Manju Palakkat got her first taste of leadership at a very early age. When her family moved from India to Kuwait, preschool-age Palakkat was put in charge of her younger brother while her parents were at work because daycare wasn’t available.
From childhood through adolescence, Palakkat watched over her brother according to the detailed instructions left by their parents. Everything from meals to TV viewing was under her control. With no phone in the apartment (private phone service in Kuwait circa 1980 had a long waitlist), Palakkat was on her own until a parent came home.
“My earliest recollection is when I was about 5. My parents would give me specific instructions before they left for work,” says Palakkat. “They didn’t have a choice at the time. For me, that was normal and taking care of my younger brother seemed like the right thing to do. The added bonus was that I got to boss my brother around.”
Shouldering adult responsibilities while still a child helped prepare Palakkat for the life she chose to lead as a highly educated, married career professional and multitasking mother of two sons, ages 18 and 8. Palakkat, Chief Transformation & Technology Officer of OUC – The Reliable One, is as a panelist at the 2021 Orlando Women in Leadership Symposium on March 30 and a speaker on the topic of “work-life integration,” something she could be considered a subject matter expert on.
Palakkat says she sees the Women in Leadership Symposium “as an avenue to encourage more women to pursue the opportunities they deserve. We have to support and raise each other up so that collectively we can change the status quo. The good news is that more and more organizations are recognizing the benefits of having women on the leadership team and the importance of having diversity in making business decisions.”
Palakkat has an undergraduate degree in computer engineering, master’s degrees in computer science, business analytics, and an MBA from Massachusetts Institute of Technology. For two years she traveled every two weeks from Las Vegas to Boston to attend the program at MIT, which she completed in early 2020 while working for Caesars Entertainment in a leadership position. She joined OUC in June 2020 to drive digital transformation, as well as lead corporate strategy to help achieve OUC’s vision of being an innovative leader and the partner of choice.
Looking back on her upbringing, Palakkat says her parents provided a template for balancing family and careers. “They represented something for their time that was not very common. They shared parenting responsibilities while pursuing their respective career aspirations,” she says. “And they didn’t bring work home.”

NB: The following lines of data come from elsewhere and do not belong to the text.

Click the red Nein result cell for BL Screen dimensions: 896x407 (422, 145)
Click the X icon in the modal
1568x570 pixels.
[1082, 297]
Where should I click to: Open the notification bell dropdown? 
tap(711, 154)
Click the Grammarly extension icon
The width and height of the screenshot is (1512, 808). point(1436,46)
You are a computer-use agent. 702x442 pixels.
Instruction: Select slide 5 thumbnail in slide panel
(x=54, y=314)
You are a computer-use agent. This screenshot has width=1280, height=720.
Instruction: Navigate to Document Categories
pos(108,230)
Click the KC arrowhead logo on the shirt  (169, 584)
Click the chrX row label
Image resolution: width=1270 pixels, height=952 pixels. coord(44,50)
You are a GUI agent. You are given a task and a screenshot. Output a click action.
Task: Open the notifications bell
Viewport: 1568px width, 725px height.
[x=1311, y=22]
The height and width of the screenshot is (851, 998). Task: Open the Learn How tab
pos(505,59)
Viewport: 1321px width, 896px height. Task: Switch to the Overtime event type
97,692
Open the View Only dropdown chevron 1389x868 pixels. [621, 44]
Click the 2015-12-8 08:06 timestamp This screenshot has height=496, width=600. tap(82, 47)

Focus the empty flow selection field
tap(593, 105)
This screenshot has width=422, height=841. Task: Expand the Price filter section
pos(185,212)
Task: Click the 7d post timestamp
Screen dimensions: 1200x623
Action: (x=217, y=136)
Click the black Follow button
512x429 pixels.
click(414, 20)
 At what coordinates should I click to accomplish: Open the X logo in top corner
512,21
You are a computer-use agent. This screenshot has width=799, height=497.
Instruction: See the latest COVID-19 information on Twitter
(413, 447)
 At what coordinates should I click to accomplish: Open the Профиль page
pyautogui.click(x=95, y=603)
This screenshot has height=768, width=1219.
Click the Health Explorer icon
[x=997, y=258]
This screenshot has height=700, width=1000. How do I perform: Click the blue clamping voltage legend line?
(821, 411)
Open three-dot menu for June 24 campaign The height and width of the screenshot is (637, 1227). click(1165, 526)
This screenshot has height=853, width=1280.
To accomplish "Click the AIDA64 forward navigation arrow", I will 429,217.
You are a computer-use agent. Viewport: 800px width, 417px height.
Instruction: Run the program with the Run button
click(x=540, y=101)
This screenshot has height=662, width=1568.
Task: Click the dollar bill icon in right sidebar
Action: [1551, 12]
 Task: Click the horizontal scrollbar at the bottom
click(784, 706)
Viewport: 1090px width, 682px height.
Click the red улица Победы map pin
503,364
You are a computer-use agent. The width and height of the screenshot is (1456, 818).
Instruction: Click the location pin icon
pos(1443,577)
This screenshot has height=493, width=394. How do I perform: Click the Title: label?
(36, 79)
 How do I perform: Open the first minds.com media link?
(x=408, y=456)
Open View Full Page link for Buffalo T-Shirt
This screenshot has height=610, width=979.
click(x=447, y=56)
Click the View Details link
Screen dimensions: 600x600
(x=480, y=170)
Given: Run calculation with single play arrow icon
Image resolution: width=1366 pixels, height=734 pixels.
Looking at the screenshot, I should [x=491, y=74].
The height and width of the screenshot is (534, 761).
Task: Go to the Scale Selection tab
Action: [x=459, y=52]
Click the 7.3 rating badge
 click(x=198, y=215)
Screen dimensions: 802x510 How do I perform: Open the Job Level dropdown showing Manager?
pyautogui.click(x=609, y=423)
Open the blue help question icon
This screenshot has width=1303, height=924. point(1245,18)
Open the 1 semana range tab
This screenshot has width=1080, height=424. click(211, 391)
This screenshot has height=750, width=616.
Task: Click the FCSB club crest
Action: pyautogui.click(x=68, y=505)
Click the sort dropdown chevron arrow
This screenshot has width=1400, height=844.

Working a hybrid schedule as OUC observes COVID-19 precautions in the workplace, Palakkat can’t avoid talking about work while at home on some days. But she tries to maintain the rhythms of work-life integration, flowing from the former to the latter and repeating the cycle as needed. She does not compartmentalize her life to an 8 to 5 schedule.
For her, the goal is to meet her professional obligations and personal aspirations as a mother and wife, a choreography that begins weekdays at 3 a.m. with emails and planning, followed by getting her boys off to school, then resuming work either from home or at the office, and wrapping up with evenings split between family and loose ends at work. As for weekends, they share some similarities with the other days ending in “y.”
“It’s about being flexible and changing your perspective. If you really want to try to balance out work and life you have to find a schedule that works for you. I think I am happier and more productive now because I don’t compartmentalize,” she says.
She and her husband both made sacrifices early in their marriage to accommodate childcare. Both quit jobs at different times to stay home when they couldn’t find a work-life balance that worked for them. Her husband has since started his own business and has more flexibility with his schedule, though it includes international travel.
“I realized that there’s no such thing as work-life balance,” Palakkat says. “I have to juggle kids, parents, other activities and professional priorities. It helps to have the flexibility to shape my life every day. So, for me, work-life integration is ideal.”
Palakkat advises women who aspire for challenging careers to not “limit yourself to the job description that was given to you. Know your strengths and figure out ways to get more creative and effective at what you do. Be willing to take on challenging roles, get out of your comfort zone, make mistakes, learn, adapt and do it all over again.”